The point of writing your own vm isn’t to come up something that is on par with Sun’s or Microsoft’s vm, but rather have a hands on learning experience of the inner workings of a vm.
Real-life VMs don’t interpret, they JIT compile. The code in the article has nothing common with inner workings of real-life VMs.

Even VMs which do interpret don’t do the way written in the article, take a look: https://github.com/python/cpython/blob/v3.9.0rc1/Python/ceva...

What exactly it is you’re learning then?

> Real-life VMs don’t interpret, they JIT compile.

Pretty much every real-life JavaScript VM is tiered, and has an interpreter, which gathers data about expected usage which the JIT will use to inform its optimizations when it goes to generate machine code.

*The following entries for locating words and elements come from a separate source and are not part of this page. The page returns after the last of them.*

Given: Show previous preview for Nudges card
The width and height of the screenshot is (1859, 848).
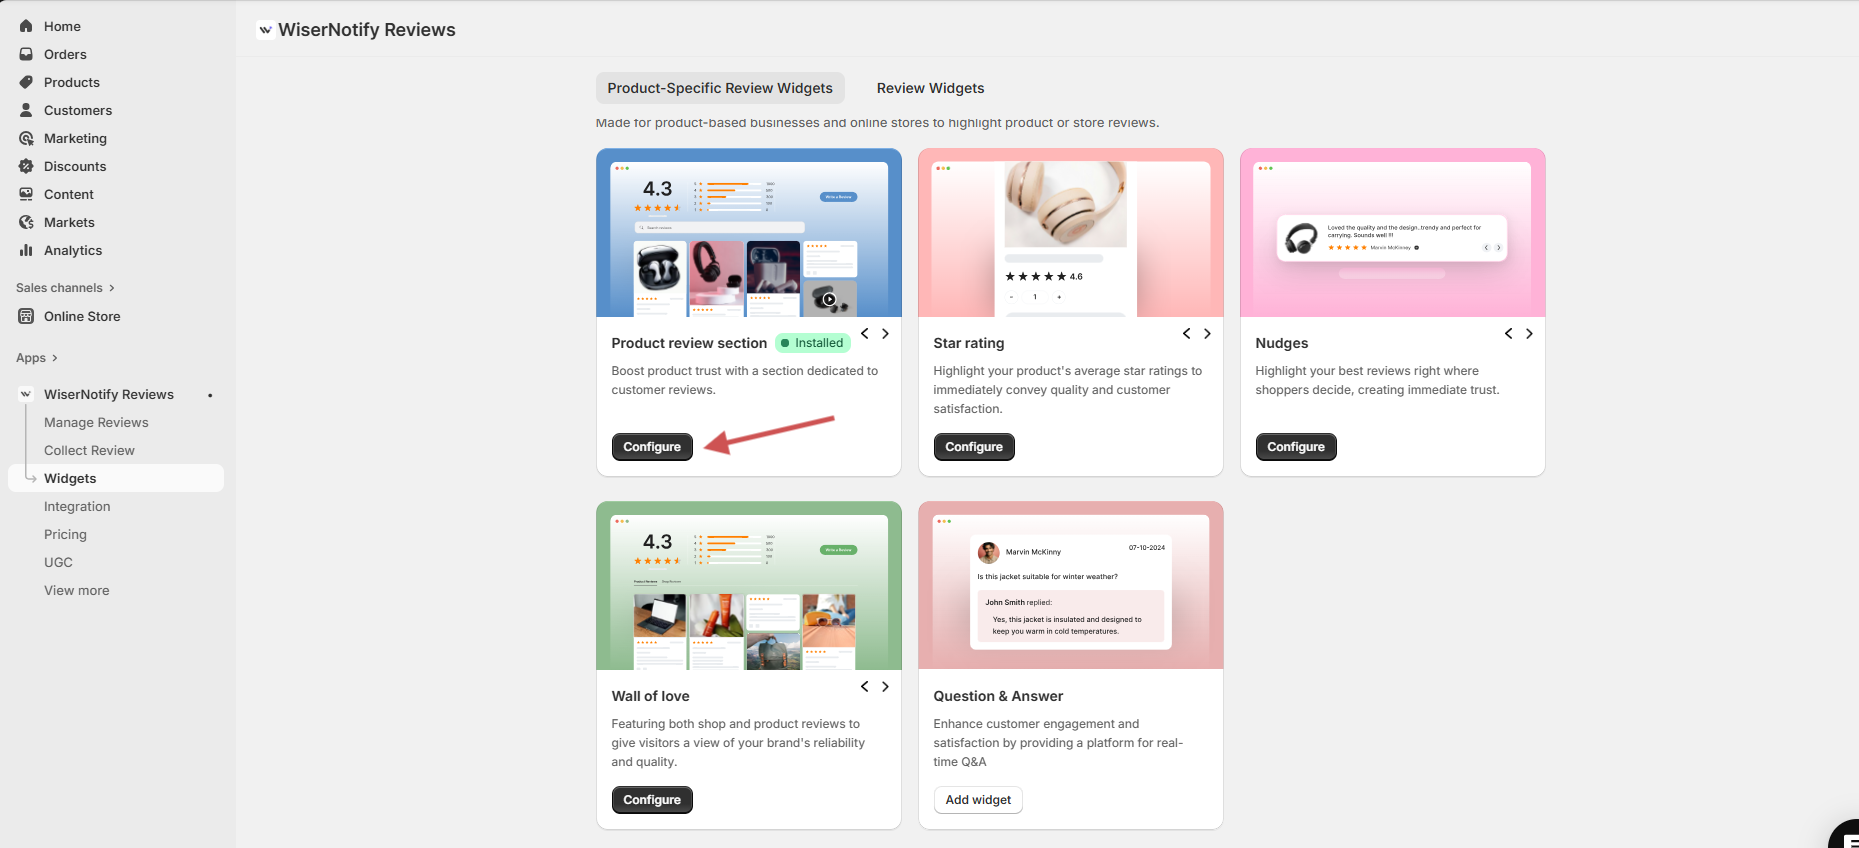Looking at the screenshot, I should [1508, 334].
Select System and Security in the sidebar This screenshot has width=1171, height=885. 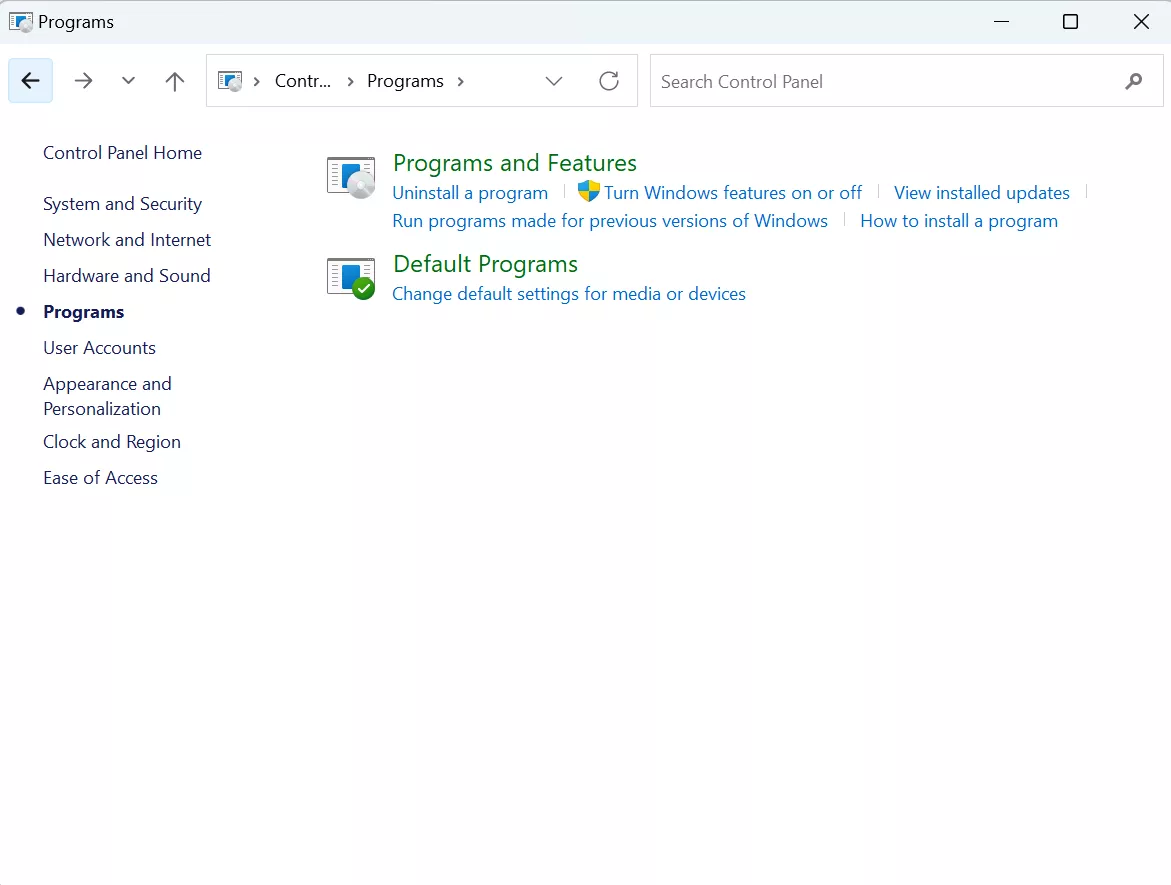(122, 203)
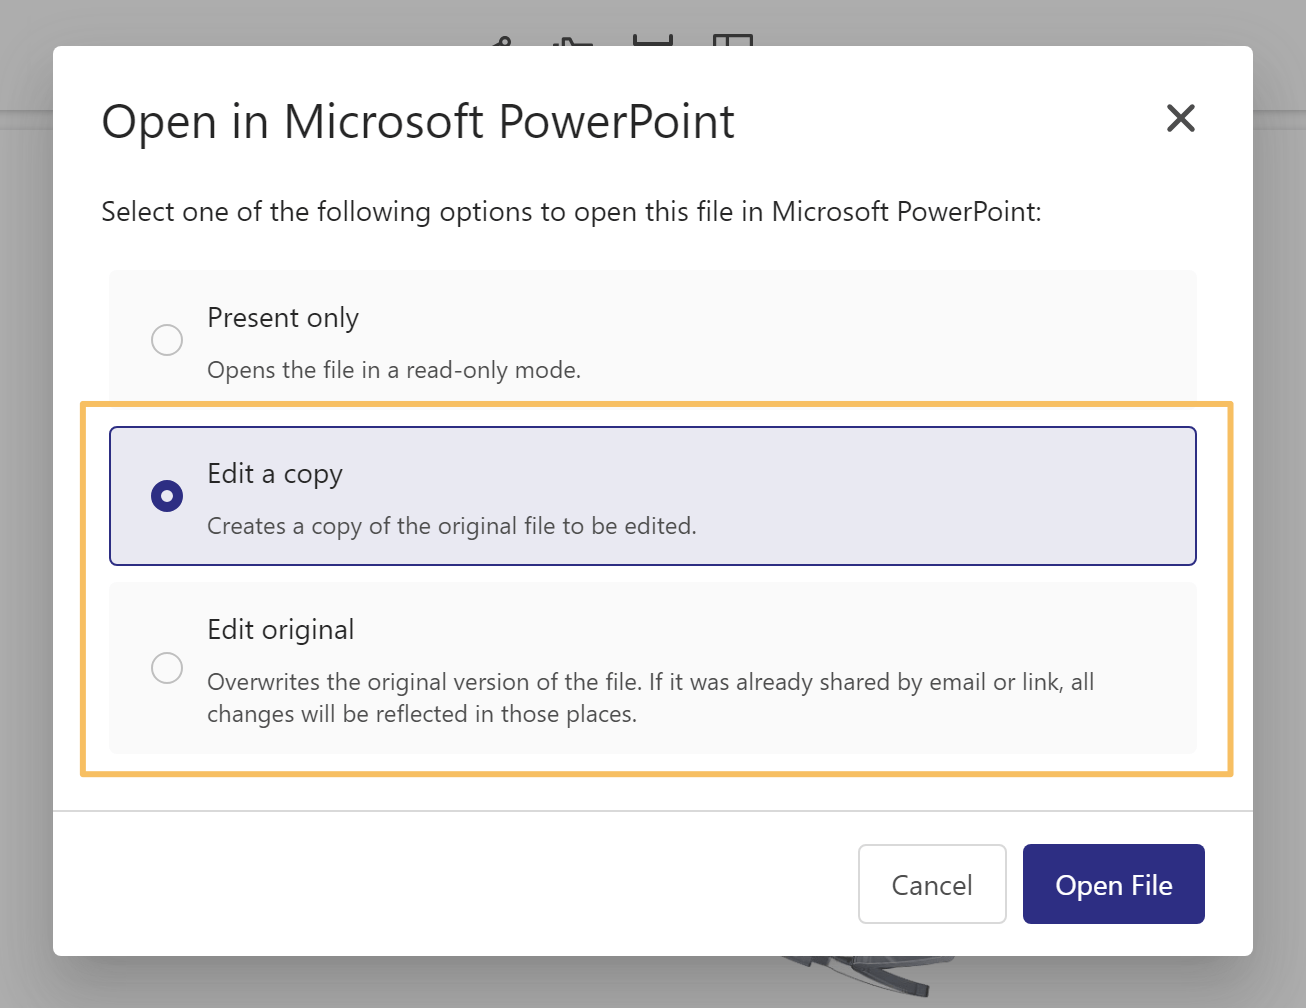Click the read-only mode description under Present only
The width and height of the screenshot is (1306, 1008).
coord(393,369)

Still, you'd be surprised about the performance you can get out of a basic interpreter. Games have used Lua for years. I've written and reverse engineered plenty of custom bytecode for various reasons in the games space. It's a useful tool to have, and there are a lot of situations where performance either isn't the goal, or the large amount of tricks used by JITting VMs isn't helpful.

The dispatch loop you point to is just about using a C extension (computed gotos) to gain a few extra performance points. You can learn about it in about 30 minutes after knowing what a VM is.

It's a learning experience, it doesn't have to be production quality.

It will teach you skills that are applicable in other contexts and give a deeper understanding of what makes a VM tick.

And sometimes, a tiny VM is just what you need.

I agree about learning experience. But when I need a tiny language, I usually implement them so they compile into something already implemented and supported. Not necessarily .NET bytecode, here’s an example where I compiled a tiny language into HLSL source for the Microsoft’s shader compiler: https://github.com/Const-me/vis_avs_dx/tree/master/avs_dx/Dx...
Yeah sometimes that works. I wanted to write a "compiler" for brainfuck recently. So my first step was converting a BF program to C, then using gcc to compile that.

I guess my actual compiler wasn't so different, just generated an assembly source-file then passed that through an assembler. But that kind of transpiling is pretty simple to get working, and if your destination language is fast enough, or optimized enough, then it'll work just fine.

https://github.com/skx/bfcc/

From my experience, writing your own gives you a level of control and leverage not achievable through a third party VM that might be worth it once you get some practice. As long as you haven't tried, you have no idea about the trade-offs, goes for anything.

Same goes for not compiling all the way down to byte code (or even worse, C), makes some things easier to implement and allows more flexibility because of the lack of separation between compile time and run time.